The lakers come into Sturgeon Bay in December and January when not much else is going on in the area’s hotels and restaurants. The city knows the ships are popular – look at the lines that form for Bay Ship’s Shipyard Tours each May.

Am I missing something, or is Sturgeon Bay showing a startling lack of imagination here?

What’s the point of keeping the Michigan Street Bridge and then building the Oregon Street Bridge a couple of hundred feet away if not to make it interesting to watch the lakers line up their angle of approach to get through without scraping one or knocking the other. Hey, the bridges make winter layup an even better spectator sport, especially when they both have to stay open for a 1,000 footer because they are only 600 feet apart.

Okay, Lakers on the Move as an event will never be as well fixed on a schedule as Pumpkin Patch, but it is certainly feasible and could be good for the entire county.

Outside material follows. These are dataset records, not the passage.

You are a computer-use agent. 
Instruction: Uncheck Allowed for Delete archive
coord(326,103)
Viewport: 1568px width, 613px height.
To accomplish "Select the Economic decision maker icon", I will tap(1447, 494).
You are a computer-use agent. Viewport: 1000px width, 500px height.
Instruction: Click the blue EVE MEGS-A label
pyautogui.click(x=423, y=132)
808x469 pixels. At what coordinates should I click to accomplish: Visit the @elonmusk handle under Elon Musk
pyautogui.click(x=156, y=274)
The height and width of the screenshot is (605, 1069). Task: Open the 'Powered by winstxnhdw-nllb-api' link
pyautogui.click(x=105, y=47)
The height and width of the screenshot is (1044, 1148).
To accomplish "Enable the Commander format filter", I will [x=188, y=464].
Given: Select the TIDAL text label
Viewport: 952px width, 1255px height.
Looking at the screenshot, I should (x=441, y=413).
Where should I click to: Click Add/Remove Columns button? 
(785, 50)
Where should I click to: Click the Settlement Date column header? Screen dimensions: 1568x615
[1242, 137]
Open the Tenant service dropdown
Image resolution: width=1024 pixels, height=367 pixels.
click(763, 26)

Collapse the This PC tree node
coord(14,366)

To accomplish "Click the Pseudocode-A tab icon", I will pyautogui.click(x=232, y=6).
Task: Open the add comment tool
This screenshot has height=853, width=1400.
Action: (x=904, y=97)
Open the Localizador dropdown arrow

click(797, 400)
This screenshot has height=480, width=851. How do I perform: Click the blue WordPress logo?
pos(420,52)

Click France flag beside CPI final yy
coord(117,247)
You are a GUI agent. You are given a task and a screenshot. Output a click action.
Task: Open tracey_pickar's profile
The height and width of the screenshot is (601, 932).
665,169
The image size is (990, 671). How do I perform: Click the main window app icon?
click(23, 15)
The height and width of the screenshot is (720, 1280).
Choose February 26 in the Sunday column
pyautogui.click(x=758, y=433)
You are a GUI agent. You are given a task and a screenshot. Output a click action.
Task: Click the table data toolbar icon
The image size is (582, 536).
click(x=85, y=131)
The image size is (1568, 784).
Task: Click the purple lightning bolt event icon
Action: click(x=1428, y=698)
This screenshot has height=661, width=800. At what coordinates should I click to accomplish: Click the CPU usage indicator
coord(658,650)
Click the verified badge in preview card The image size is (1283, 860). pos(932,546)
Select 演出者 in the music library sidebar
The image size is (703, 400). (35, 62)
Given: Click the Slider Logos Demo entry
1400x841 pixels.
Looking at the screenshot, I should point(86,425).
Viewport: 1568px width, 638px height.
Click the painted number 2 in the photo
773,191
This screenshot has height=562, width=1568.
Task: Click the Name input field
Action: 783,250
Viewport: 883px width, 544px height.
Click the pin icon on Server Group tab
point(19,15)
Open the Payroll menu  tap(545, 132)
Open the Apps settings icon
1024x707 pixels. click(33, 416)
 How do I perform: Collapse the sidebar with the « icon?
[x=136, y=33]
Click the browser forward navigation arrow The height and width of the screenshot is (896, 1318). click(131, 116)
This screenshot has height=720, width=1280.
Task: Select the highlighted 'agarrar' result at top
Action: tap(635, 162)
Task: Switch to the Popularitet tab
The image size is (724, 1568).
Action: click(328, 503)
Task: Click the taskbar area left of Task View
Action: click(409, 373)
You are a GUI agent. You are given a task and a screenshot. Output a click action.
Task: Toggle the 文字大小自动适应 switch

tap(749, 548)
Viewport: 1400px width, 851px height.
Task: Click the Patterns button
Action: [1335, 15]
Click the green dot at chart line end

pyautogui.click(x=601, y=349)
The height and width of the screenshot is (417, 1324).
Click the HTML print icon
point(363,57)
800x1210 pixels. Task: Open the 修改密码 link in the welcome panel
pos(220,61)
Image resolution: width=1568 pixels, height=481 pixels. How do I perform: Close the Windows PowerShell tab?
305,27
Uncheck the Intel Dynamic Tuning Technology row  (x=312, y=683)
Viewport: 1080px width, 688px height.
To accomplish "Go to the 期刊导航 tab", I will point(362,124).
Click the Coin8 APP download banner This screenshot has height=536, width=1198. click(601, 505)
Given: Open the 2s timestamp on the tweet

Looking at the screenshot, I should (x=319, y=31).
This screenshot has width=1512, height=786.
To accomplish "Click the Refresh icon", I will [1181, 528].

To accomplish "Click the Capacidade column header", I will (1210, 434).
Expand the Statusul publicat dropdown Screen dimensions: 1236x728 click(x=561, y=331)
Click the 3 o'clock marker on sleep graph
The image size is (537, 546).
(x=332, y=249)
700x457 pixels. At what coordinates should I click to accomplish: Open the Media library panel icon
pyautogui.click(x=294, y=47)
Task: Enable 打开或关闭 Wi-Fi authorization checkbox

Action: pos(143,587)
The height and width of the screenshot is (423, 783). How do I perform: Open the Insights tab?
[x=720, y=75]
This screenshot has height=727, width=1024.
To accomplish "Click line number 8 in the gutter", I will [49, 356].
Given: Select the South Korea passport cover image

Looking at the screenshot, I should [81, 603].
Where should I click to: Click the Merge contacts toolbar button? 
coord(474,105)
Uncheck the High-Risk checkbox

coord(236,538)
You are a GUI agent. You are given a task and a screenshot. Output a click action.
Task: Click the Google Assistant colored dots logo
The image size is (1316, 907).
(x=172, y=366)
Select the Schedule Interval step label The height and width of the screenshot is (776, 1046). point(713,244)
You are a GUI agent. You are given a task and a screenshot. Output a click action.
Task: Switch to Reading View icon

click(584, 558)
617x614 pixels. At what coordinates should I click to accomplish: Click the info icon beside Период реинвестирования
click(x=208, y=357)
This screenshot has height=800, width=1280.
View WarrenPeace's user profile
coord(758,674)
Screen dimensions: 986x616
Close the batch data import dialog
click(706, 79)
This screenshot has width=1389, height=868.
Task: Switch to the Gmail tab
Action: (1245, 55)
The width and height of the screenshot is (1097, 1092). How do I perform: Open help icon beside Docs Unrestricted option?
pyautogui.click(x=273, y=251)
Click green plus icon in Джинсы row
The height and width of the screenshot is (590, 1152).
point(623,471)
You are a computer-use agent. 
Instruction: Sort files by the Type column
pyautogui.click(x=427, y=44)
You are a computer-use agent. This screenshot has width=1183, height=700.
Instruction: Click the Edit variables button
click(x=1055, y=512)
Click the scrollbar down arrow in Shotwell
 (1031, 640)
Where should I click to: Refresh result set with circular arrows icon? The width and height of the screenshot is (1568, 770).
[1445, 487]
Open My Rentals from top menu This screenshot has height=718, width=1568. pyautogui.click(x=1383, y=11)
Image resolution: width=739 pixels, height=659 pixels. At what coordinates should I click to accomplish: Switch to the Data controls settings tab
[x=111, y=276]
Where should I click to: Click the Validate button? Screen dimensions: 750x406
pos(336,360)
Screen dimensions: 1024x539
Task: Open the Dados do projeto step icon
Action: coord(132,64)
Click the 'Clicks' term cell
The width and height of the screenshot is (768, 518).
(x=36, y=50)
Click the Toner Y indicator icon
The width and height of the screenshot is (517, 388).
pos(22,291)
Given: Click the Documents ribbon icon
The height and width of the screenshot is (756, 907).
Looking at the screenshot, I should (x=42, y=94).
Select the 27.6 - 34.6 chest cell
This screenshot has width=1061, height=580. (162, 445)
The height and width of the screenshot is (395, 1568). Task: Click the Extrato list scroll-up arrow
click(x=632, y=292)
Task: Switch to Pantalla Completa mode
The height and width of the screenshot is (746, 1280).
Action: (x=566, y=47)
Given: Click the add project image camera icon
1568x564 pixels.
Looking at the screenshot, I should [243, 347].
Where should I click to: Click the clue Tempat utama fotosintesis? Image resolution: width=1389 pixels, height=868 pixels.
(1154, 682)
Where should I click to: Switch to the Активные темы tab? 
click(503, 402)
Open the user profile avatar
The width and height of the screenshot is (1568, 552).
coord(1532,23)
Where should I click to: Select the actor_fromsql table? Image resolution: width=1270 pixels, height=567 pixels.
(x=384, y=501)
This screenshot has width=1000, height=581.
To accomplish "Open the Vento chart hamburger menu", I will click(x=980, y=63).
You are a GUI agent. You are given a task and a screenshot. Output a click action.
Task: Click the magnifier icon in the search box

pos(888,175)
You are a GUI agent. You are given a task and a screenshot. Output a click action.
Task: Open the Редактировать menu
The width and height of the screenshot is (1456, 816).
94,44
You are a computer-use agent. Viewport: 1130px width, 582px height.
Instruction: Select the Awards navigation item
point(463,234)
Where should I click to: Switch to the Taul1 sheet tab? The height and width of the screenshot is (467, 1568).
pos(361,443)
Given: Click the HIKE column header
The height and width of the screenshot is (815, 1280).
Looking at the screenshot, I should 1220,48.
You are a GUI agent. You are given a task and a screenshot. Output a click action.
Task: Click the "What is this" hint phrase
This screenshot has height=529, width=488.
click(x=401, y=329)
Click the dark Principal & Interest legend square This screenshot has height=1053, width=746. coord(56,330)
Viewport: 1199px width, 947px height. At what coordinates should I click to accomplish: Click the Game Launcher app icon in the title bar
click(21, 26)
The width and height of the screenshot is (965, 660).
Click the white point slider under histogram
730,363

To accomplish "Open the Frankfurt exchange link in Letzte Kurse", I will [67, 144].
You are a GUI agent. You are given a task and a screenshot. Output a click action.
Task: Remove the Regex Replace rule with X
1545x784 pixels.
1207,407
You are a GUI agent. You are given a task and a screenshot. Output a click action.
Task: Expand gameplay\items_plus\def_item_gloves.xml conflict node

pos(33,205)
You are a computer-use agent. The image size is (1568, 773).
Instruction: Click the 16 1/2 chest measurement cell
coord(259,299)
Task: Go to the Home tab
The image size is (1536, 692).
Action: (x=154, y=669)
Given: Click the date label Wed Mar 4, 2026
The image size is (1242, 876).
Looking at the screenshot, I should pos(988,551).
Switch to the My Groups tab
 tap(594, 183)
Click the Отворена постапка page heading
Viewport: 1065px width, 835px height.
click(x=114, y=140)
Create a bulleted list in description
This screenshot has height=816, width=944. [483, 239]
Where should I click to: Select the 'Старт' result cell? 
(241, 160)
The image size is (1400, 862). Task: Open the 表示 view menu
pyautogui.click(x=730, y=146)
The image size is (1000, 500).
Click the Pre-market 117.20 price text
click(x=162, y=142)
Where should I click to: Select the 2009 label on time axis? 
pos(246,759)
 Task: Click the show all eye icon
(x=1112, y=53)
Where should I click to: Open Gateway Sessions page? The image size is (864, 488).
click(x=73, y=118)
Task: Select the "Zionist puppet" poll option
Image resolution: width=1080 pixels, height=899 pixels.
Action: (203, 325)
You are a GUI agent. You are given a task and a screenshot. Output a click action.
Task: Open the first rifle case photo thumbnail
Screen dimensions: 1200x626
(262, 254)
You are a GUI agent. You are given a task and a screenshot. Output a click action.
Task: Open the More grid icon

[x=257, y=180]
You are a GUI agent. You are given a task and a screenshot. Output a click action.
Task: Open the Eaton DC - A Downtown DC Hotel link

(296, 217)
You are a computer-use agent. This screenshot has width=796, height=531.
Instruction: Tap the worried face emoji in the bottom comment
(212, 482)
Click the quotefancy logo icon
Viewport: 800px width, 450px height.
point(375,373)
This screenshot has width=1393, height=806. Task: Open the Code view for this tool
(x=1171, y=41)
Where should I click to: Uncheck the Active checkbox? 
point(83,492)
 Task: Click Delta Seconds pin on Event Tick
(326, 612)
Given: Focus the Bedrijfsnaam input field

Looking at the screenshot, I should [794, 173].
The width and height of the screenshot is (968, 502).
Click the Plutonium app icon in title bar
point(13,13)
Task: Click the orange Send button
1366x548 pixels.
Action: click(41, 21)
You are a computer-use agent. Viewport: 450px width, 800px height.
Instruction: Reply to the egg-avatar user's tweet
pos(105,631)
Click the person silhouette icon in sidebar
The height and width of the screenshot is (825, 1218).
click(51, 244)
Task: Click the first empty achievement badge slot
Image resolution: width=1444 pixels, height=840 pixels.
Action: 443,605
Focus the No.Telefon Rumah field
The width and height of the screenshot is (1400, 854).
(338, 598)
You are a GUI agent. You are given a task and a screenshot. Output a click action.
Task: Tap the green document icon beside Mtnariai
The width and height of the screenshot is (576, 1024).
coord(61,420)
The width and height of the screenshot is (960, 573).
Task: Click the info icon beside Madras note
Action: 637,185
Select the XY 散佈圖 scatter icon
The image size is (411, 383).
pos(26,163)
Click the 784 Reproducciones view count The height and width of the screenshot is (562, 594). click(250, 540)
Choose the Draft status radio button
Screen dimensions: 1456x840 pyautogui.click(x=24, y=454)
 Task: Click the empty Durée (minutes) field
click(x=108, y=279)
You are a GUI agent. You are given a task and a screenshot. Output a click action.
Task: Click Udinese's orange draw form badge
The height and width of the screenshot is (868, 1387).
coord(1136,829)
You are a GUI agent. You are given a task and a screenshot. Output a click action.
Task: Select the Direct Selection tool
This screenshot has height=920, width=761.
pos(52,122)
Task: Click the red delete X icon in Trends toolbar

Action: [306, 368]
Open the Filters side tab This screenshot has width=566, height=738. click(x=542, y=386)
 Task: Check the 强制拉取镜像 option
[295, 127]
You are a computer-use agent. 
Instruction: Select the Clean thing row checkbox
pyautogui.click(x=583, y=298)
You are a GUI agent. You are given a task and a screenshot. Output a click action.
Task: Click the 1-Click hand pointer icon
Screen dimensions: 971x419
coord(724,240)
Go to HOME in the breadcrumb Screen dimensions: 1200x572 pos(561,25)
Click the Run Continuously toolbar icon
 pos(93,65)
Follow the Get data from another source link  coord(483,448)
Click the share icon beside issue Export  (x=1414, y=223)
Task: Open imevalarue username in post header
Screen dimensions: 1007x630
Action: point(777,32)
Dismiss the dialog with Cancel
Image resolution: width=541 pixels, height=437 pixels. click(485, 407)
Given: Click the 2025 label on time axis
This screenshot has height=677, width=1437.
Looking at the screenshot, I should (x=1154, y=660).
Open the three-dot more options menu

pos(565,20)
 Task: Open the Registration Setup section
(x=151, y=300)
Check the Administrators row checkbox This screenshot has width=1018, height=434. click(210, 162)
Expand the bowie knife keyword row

It just takes some smart use of technology.

Here’s how it could work.

Take the Bay Ship lakers schedule and put it up on a single website – maybe the Door County Visitors Bureau. Ask others – Sturgeon Bay Visitors Bureau, hotels, B&Bs, wineries and restaurants – to point to the schedule from their websites. Update the schedule as soon as new information is available from Bay Ship.

The Arthur M. Anderson passing through the Bay View Bridge. Photo by Tom Groenfeldt.

Steve Graf, the bridge tender on the Bay View Bridge, said he gets calls at least 24 hours in advance of a laker’s arrival and an update as they approach, preferably to provide a two-hour window for catching its entry, though he knows if the ice is heavy the ship could be delayed. So the county has available the updated information a day or half-day ahead. The information could be updated to the website for ship enthusiasts to see.

So let’s say we have a couple coming up from Chicago because they know a couple of lakers are expected to arrive during a week in January. They book into the White Lace Inn, maybe attracted by a Four Nights for the Price of Three package and some discount coupons for a couple of restaurants or wineries.

The couple checks the website through the inn’s Wifi, see nothing is expected until 3 pm and head up north to visit a winery and have lunch in Sister Bay. They might check the website for updates from a smart phone, and the inn could promise to call if the laker is going to arrive earlier. Meanwhile they are wandering around Door County spending money.

The ship arrives around 3 pm and the couple has returned in time to shoot the arrival. They spend an hour photographing the laker moving through three bridges while leaving all of them intact, and then they could go out to dinner in Sturgeon Bay. It’s such fun they extend their stay for two more days, long enough to spend some money at the art galleries that are open on weekends.

They catch at least one more laker arrival, have several fine dinners, buy a painting or two and spend money up and down the county, drawn by the lakers.

What’s Sturgeon Bay waiting for, spring? Hey, that’s when the lakers reverse course and head back out. Their departure schedules are more predictable.

It’s time to get a Lakers on the Move program in place.